If you have decided to share custody of your children with your ex-spouse, you are heading into uncharted waters. While you may not agree with your former partner’s parenting style, you can likely rely on him or her to make good parenting decisions. Still, if you are looking for additional certainty, you should have a comprehensive parenting plan in place. You do not want to leave your post-divorce parenting to chance. With an effective parenting plan, you provide a framework for co-parenting your kids.
Parents typically enjoy wide latitude in negotiating and drafting parenting plans. While including visitation schedules, parental duties and dispute resolution is standard, there are some less common provisions. When drafting your agreement, it is helpful to include both common and less common provisions. After all, anything you do to reduce friction is apt to be good for your family.
Here are four provisions you may want to put into your parenting plan.
For some reason, child haircuts can often be a source of disagreement for divorced parents. Therefore, you may want to outline a procedure for both parents to follow when changing the physical appearance of the kids.
Because your parent-child relationship is sacred, you do not want your ex-spouse to sabotage it. Using your parenting plan to expressly prohibit disparaging comments may be a smart choice.

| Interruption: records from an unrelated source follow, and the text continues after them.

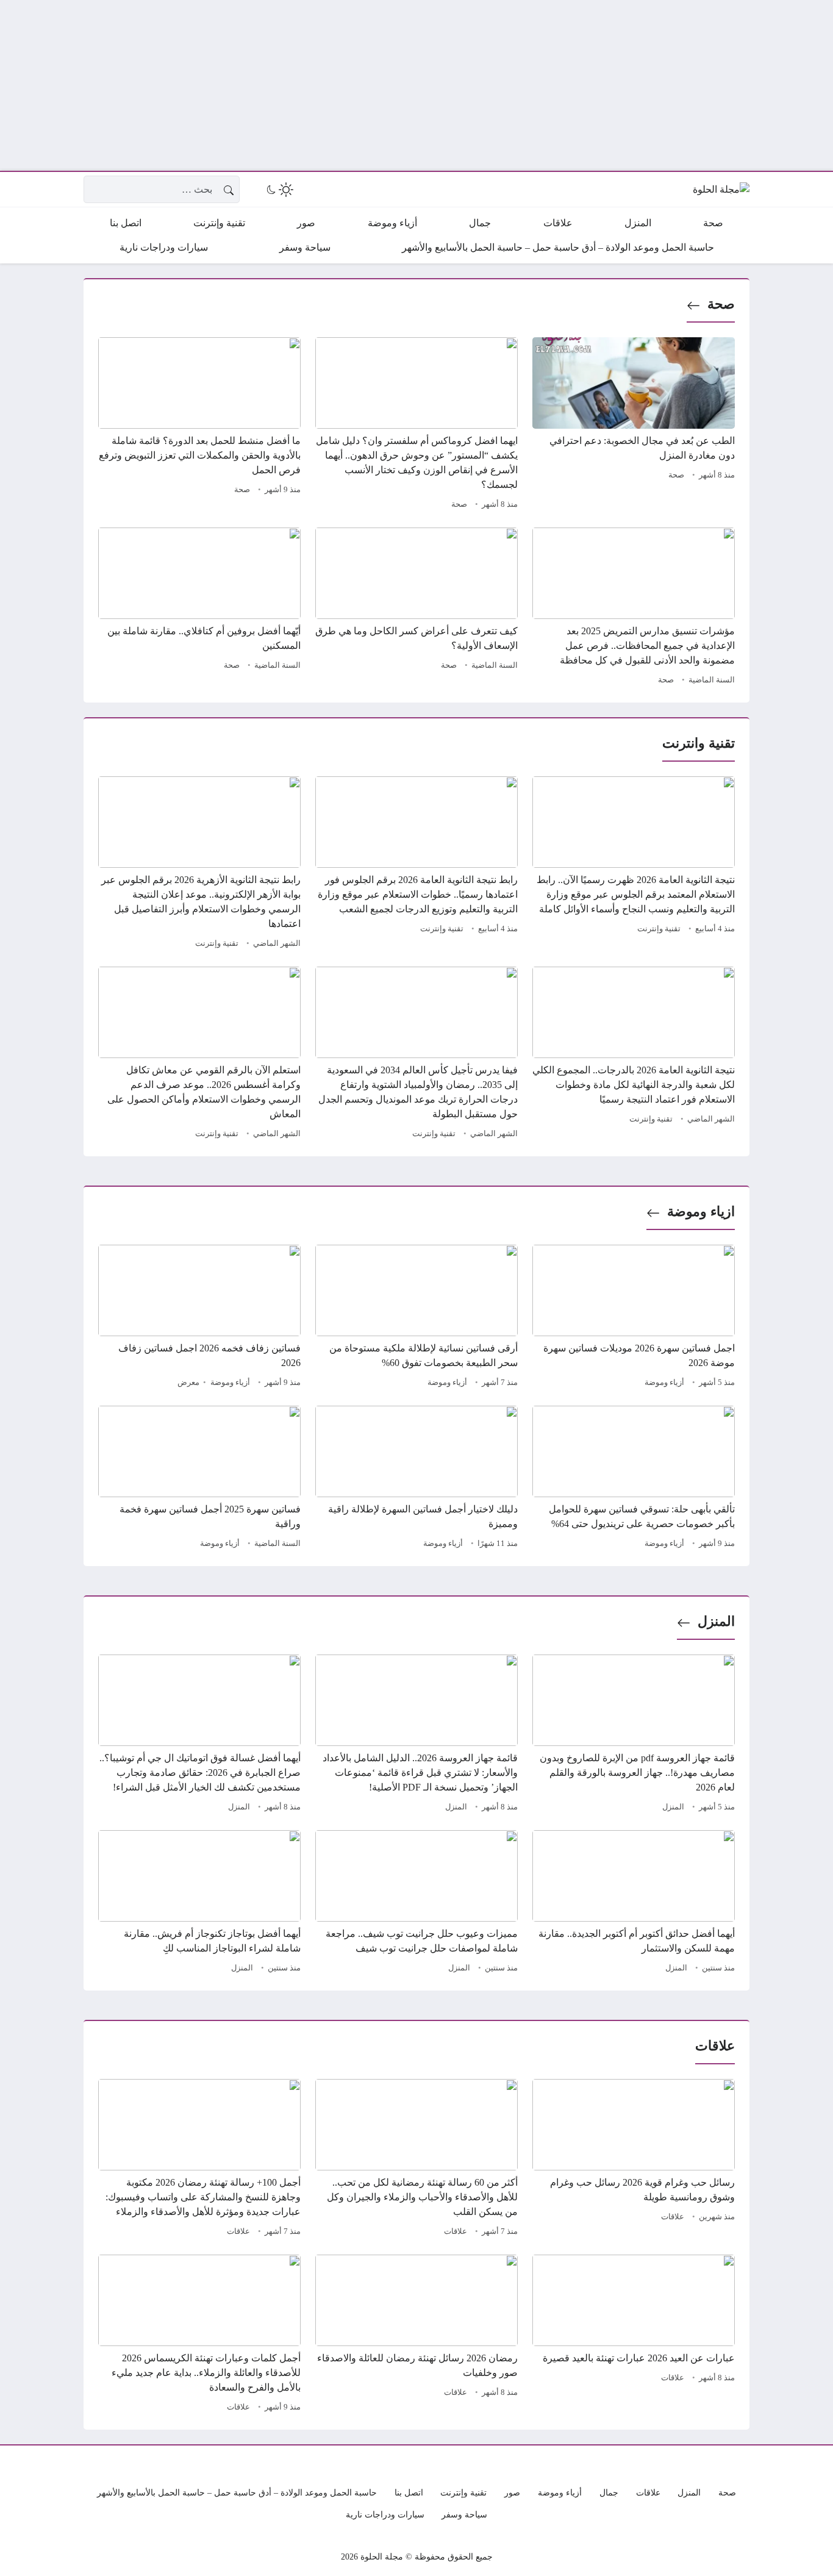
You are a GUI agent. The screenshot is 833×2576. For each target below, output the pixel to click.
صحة (721, 304)
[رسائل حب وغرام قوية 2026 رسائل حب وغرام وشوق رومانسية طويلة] (633, 2159)
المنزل (716, 1621)
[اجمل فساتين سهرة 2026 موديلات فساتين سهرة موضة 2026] (633, 1318)
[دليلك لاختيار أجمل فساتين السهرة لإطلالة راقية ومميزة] (416, 1479)
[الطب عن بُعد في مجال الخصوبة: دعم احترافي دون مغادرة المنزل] (633, 425)
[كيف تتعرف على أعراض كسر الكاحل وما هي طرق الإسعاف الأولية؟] (416, 608)
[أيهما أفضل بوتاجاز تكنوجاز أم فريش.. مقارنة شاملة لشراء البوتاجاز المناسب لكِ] (199, 1903)
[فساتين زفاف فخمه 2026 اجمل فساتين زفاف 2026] (199, 1318)
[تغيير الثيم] (278, 189)
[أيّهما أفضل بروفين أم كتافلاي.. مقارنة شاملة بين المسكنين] (199, 608)
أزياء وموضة (664, 1382)
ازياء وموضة (701, 1211)
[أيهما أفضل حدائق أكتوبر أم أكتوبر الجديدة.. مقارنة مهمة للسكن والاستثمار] (633, 1903)
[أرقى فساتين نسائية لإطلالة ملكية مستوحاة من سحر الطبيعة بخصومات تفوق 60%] (416, 1318)
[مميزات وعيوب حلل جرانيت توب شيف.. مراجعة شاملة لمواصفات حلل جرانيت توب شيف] (416, 1903)
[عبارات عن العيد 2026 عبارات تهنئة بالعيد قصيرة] (633, 2335)
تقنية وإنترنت (659, 929)
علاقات (672, 2217)
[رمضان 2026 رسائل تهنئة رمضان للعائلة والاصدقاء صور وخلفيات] (416, 2335)
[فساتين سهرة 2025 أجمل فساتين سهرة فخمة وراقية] (199, 1479)
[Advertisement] (467, 85)
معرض (188, 1382)
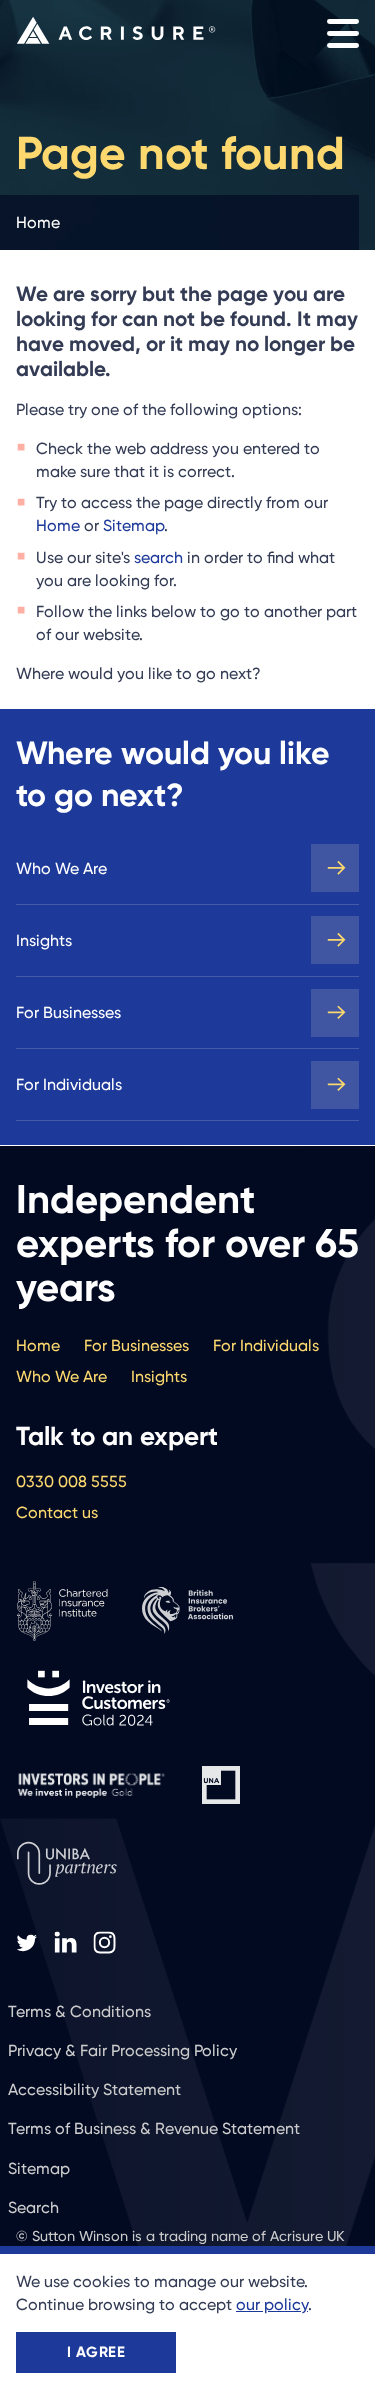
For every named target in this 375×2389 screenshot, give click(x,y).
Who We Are (61, 868)
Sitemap (133, 525)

Parents have the right to communicate with their children. Still, if your ex-spouse invasively texts or calls during your parenting time, you may have a problem. Therefore, you may want to add a provision to your parenting plan that proactively addresses how each co-parent may communicate with the kids.
Many children and teenagers nowadays have access to smartphones, tablets, computers and video games. Because co-parents may not see eye-to-eye on screen time, you may want to address technology usage in your parenting plan.